The dia_qc
script contains several sub-commands to generate QC and batch reports from DIA proteomics data. Reports from 1 or more Skyline documents are combined into a single sqlite database which is modified or read by subsequent commands.
To see all the available sub-commands run: dia_qc -h
usage: dia_qc <command> [<args>]
Available commands:
parse Generate QC and batch correction database from Skyline reports.
metadata_convert Convert metadata annotations to specified file format.
normalize Perform DirectLFQ or median normalization on batch database.
qc_qmd Generate QC qmd report.
batch_rmd Generate batch correction rmd report.
export_gene_matrix Export PDC gene tables from batch database.
db_export Export selected table(s) from batch/qc database.
Tools to generate QC and batch reports from DIA proteomics data
positional arguments:
command Subcommand to run.
options:
-h, --help show this help message and exit
Clone the repository
git clone --recurse-submodules https://github.com/ajmaurais/DIA_QC_report
The python scripts in DIA_QC_report are bundled into a package which can be installed with pip.
cd DIA_QC_report
pip install .
In order to render the batch Rmarkdown report, you also need to install the R package in the rDIAUtils
sub-repository.
cd DIA_QC_report/rDIAUtils
Rscript -e 'install.packages(".", type="source", repo=NULL)'
The parse
sub-command is used to combine .tsv reports exported from one or more Skyline documents into a sqlite database which is used in all subsequent steps. parse
requires a precursor level and replicate level report from each Skyline document.
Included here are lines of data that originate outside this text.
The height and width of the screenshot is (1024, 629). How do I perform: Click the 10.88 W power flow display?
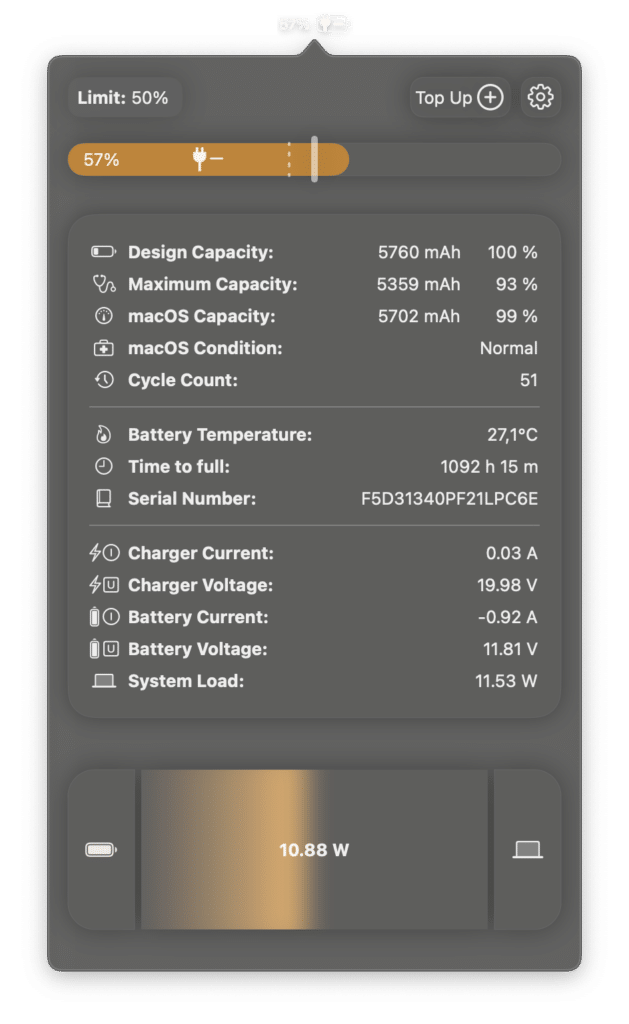tap(314, 850)
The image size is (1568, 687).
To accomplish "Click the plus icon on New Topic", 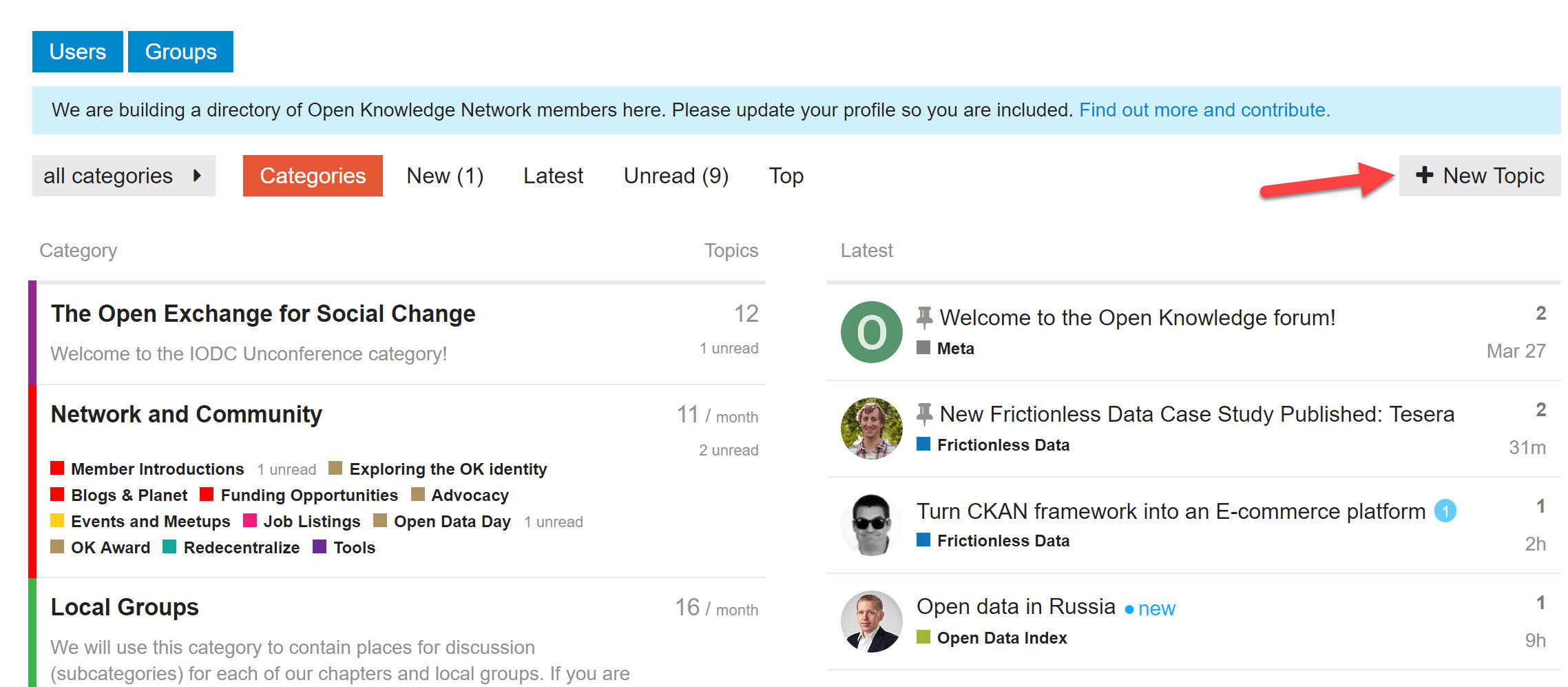I will (x=1424, y=176).
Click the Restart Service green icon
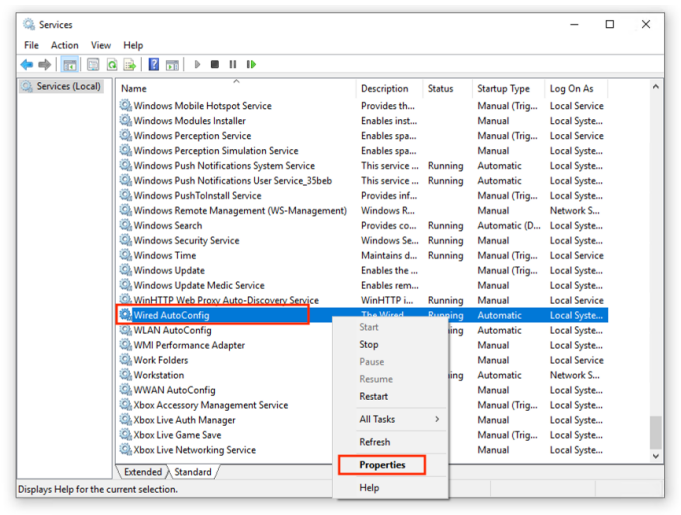The width and height of the screenshot is (681, 515). [250, 64]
The templates for both reports are in the resources
subdirectory.
To create a new database:
dia_qc parse --projectName <document_1> <document_1_replicate_quality.tsv> <document_1_precursor_quality.tsv>
To add reports from additional documents to an existing database add the --overwriteMode=append
flag:
dia_qc parse --projectName <document_2> --overwriteMode=append <document_2_replicate_quality.tsv> <document_2_precursor_quality.tsv>
The normalize
sub-command performs median normalization at the precursor level and DirectLFQ normalization at the protein level. The normalized values are written directly to the database. The script modifies the database in place by modifying the normalizedArea
column in the precursors
table and the normalizedAbundance
column in the proteinQuants
table.
dia_qc normalize data.db3
Generate qmd file
dia_qc qc_qmd --addStdProtein 'sp|P00924|ENO1_YEAST' data.db3
Render qmd to html
quarto render qc_report.qmd --to html
Generate rmd file
dia_qc batch_rmd data.db3
Render rmd to html
Rscript -e 'rmarkdown::render("bc_report.rmd")'
The db_export
sub-command is used to export precursor, protein, or metadate tables from the batch/qc database to a tsv file.
dia_qc db_export data.db3
The metadata_conver
sub-command is used to interconvert between all the metadata file formats which are supported by dia_qc parse
.
Convert tsv to json
dia_qc metadata_convert -o json <metadata_tsv>
Convert tsv to Skyline annotation csv
dia_qc metadata_convert -o skyline <metadata_tsv>
Convert Skyline annotation csv to tsv
dia_qc metadata_convert -o tsv <annotation_csv>